• Exercise instructions: What you need to produce from the material below is an exact transcription of the lines from the one with "How do I perform: Follow" through the one with "The image size", both included, and no other line.

• Provided material:
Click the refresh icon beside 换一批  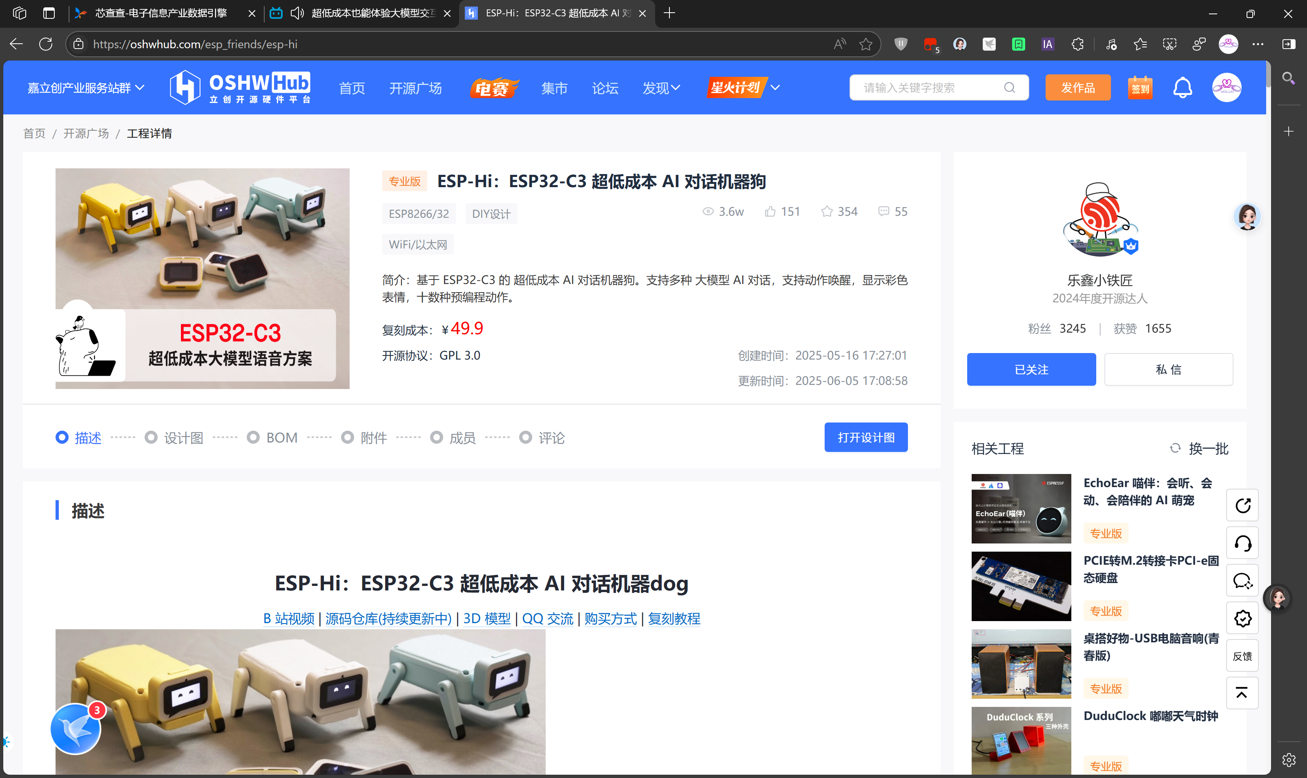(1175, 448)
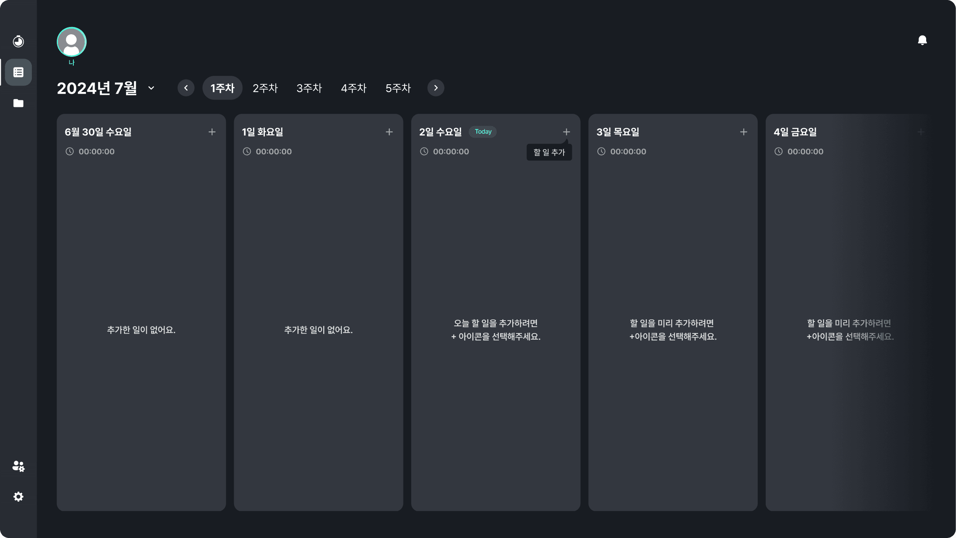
==
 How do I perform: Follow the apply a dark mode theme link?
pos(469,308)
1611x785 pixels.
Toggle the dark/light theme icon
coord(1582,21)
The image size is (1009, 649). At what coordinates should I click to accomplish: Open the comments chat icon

• Finished exercise:
 How do I perform: Follow the apply a dark mode theme link?
pos(469,308)
1611x785 pixels.
Toggle the dark/light theme icon
coord(1582,21)
The image size is (1009, 649). At what coordinates should I click to accomplish: Open the comments chat icon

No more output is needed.